I have an application using the Gemini API with 2.5 models which preemptively injects tool calls. These are tools which actually exist, and I know they contain information the model will use, so rather than wasting time and money for the LLM to invoke the tool, I invoke the tool automatically before prompting. I might even include fake “thinking” content so the LLM doesn’t get confused why there’s this tool call there, and will know how to use the information.
Example message orders/schemes that are currently used:
[user_prompt, fake_tool_call, fake_tool_response]
[user_prompt, real_tool_call, real_tool_response, fake_tool_call, fake_tool_response]
Now with the gemini 3 models, this will no longer work. Because function calls and thinking content both require thinking signatures, it will reject the request.
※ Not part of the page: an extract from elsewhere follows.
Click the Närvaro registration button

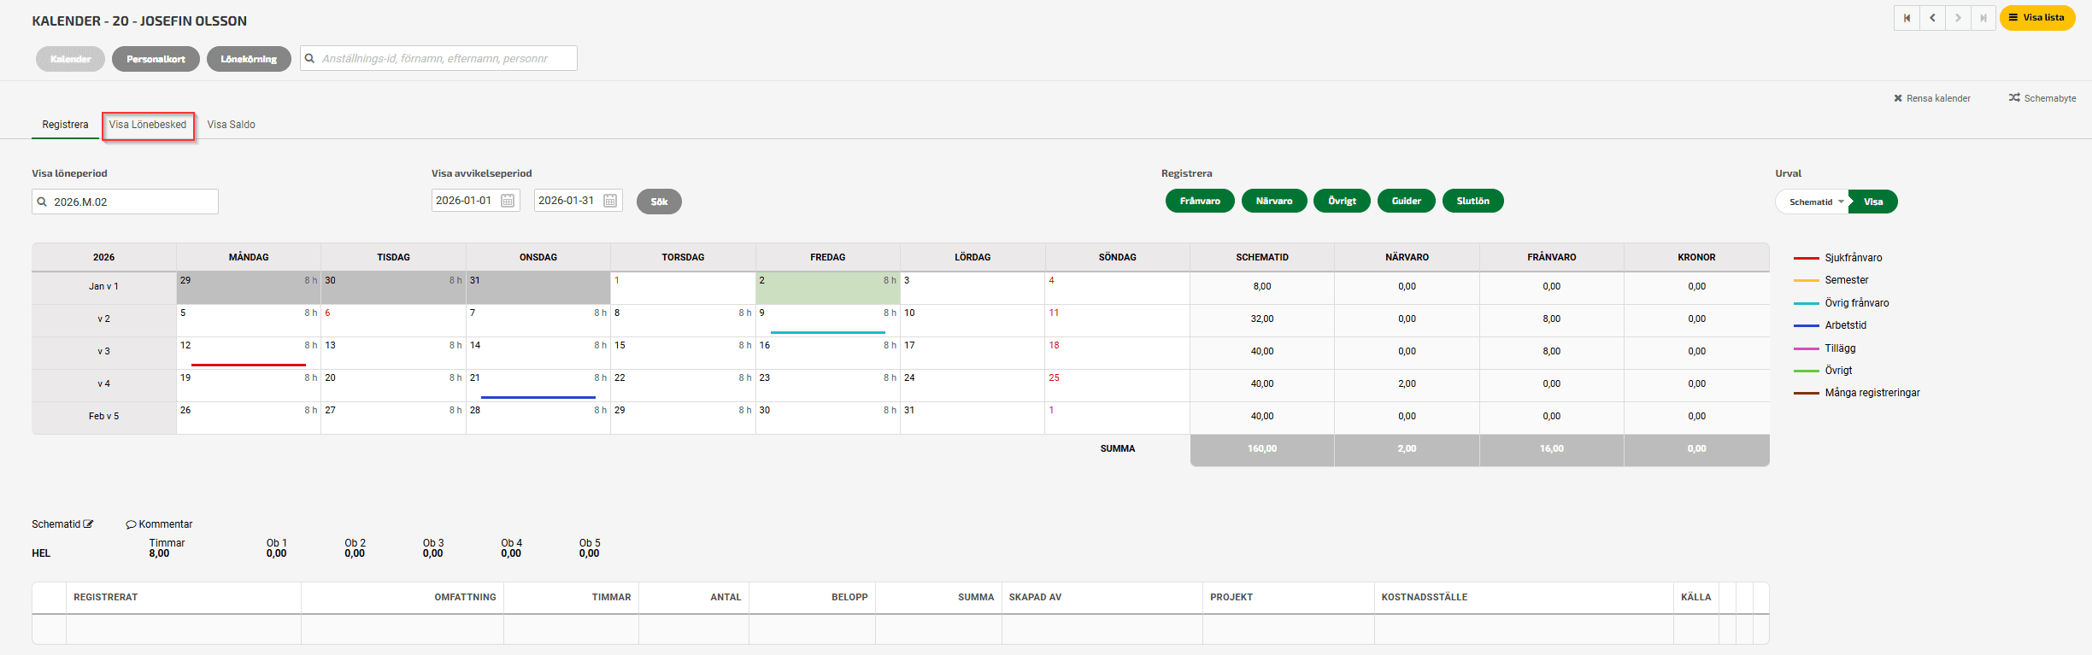[1273, 202]
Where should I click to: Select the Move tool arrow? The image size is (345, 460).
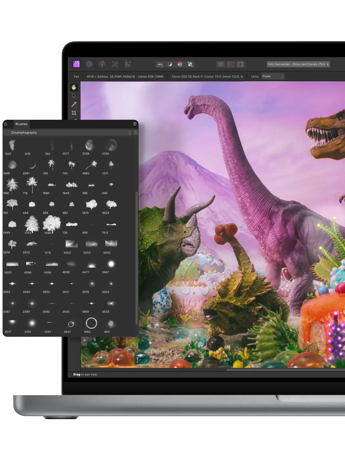(x=74, y=96)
So how can this be handled?
Injecting the information into the user prompt isn’t viable as the tool call may need to be invoked after other tool calls the LLM makes during a turn. For example the result of the injected tool call may contain stateful information which is modified by a real tool call, and so including it in the user prompt means that the information becomes stale. And if I update the user prompt each time (so the information in the prompt is always up to date), then this would really confuse the LLM, as the user prompt, which is prior to the real tool calls in the history, will have information newer than the parts which come after it.
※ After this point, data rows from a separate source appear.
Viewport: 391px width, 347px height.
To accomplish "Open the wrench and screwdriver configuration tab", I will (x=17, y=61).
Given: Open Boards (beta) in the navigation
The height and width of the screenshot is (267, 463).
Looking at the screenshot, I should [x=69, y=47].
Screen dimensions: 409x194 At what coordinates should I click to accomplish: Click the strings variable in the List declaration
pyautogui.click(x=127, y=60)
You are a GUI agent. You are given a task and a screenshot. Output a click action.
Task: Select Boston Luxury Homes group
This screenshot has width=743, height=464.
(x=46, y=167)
Injecting a new fake user message is also not viable as this would cause the LLM to stop trying to respond the real user message (example message order: [real_user_message, tool_call, tool_response, fake_user_message]).
Injecting a system message is not an option as the information in the fake tool call would then be treated with the same authority as actual system messages, potentially overriding system instructions.
The only thing I can think of is to use 2 different solutions. If the tool call is injected immediately after a user prompt, extend the user prompt with the information. Then after real tool calls, modify one of the real tool call results to include the information (which could also potentially confuse the LLM, especially with the lack of any content to explain it).